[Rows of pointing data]

----------------

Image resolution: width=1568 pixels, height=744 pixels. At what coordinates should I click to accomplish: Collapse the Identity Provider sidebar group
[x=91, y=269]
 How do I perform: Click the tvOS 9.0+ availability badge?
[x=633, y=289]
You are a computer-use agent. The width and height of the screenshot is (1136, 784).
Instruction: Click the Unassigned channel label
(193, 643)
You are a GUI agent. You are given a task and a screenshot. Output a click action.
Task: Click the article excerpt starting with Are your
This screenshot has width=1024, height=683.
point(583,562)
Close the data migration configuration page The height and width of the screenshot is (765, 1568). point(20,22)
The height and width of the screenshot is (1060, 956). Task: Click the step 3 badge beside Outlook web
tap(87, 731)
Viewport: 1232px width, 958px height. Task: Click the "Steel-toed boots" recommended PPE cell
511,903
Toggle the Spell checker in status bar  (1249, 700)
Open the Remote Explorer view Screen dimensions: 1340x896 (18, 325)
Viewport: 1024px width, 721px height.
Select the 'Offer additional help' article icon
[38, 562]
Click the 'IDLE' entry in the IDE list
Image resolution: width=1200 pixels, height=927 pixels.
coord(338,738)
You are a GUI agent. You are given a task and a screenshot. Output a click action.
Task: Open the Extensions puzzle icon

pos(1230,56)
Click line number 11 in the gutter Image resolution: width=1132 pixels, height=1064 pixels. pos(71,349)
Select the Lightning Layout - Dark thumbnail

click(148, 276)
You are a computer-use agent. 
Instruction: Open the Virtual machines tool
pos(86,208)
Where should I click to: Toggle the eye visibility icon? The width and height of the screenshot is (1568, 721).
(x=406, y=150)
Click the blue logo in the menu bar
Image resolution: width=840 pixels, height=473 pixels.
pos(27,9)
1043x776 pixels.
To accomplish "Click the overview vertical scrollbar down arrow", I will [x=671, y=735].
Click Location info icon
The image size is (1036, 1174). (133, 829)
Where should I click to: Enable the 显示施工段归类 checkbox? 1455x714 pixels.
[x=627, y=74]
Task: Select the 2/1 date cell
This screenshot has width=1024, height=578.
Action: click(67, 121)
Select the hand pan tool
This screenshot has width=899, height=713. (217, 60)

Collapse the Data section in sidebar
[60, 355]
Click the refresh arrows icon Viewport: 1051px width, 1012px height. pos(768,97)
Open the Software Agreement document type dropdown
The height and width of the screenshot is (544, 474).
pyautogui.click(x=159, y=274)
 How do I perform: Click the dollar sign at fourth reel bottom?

----------------

■ **Job**: Put every line of the items above into a Markdown table with the columns "Row" and "Line", giving each line a row number and omitting blank lines.

■ **Answer below**:
| Row | Line |
|---|---|
| 1 | Image resolution: width=1568 pixels, height=744 pixels. At what coordinates should I click to accomplish: Collapse the Identity Provider sidebar group |
| 2 | [x=91, y=269] |
| 3 |  How do I perform: Click the tvOS 9.0+ availability badge? |
| 4 | [x=633, y=289] |
| 5 | You are a computer-use agent. The width and height of the screenshot is (1136, 784). |
| 6 | Instruction: Click the Unassigned channel label |
| 7 | (193, 643) |
| 8 | You are a GUI agent. You are given a task and a screenshot. Output a click action. |
| 9 | Task: Click the article excerpt starting with Are your |
| 10 | This screenshot has width=1024, height=683. |
| 11 | point(583,562) |
| 12 | Close the data migration configuration page The height and width of the screenshot is (765, 1568). point(20,22) |
| 13 | The height and width of the screenshot is (1060, 956). Task: Click the step 3 badge beside Outlook web |
| 14 | tap(87, 731) |
| 15 | Viewport: 1232px width, 958px height. Task: Click the "Steel-toed boots" recommended PPE cell |
| 16 | 511,903 |
| 17 | Toggle the Spell checker in status bar  (1249, 700) |
| 18 | Open the Remote Explorer view Screen dimensions: 1340x896 (18, 325) |
| 19 | Viewport: 1024px width, 721px height. |
| 20 | Select the 'Offer additional help' article icon |
| 21 | [38, 562] |
| 22 | Click the 'IDLE' entry in the IDE list |
| 23 | Image resolution: width=1200 pixels, height=927 pixels. |
| 24 | coord(338,738) |
| 25 | You are a GUI agent. You are given a task and a screenshot. Output a click action. |
| 26 | Task: Open the Extensions puzzle icon |
| 27 | pos(1230,56) |
| 28 | Click line number 11 in the gutter Image resolution: width=1132 pixels, height=1064 pixels. pos(71,349) |
| 29 | Select the Lightning Layout - Dark thumbnail |
| 30 | click(148, 276) |
| 31 | You are a computer-use agent.  |
| 32 | Instruction: Open the Virtual machines tool |
| 33 | pos(86,208) |
| 34 | Where should I click to: Toggle the eye visibility icon? The width and height of the screenshot is (1568, 721). |
| 35 | (x=406, y=150) |
| 36 | Click the blue logo in the menu bar |
| 37 | Image resolution: width=840 pixels, height=473 pixels. |
| 38 | pos(27,9) |
| 39 | 1043x776 pixels. |
| 40 | To accomplish "Click the overview vertical scrollbar down arrow", I will [x=671, y=735]. |
| 41 | Click Location info icon |
| 42 | The image size is (1036, 1174). (133, 829) |
| 43 | Where should I click to: Enable the 显示施工段归类 checkbox? 1455x714 pixels. |
| 44 | [x=627, y=74] |
| 45 | Task: Select the 2/1 date cell |
| 46 | This screenshot has width=1024, height=578. |
| 47 | Action: click(67, 121) |
| 48 | Select the hand pan tool |
| 49 | This screenshot has width=899, height=713. (217, 60) |
| 50 | Collapse the Data section in sidebar |
| 51 | [60, 355] |
| 52 | Click the refresh arrows icon Viewport: 1051px width, 1012px height. pos(768,97) |
| 53 | Open the Software Agreement document type dropdown |
| 54 | The height and width of the screenshot is (544, 474). |
| 55 | pyautogui.click(x=159, y=274) |
| 56 |  How do I perform: Click the dollar sign at fourth reel bottom? |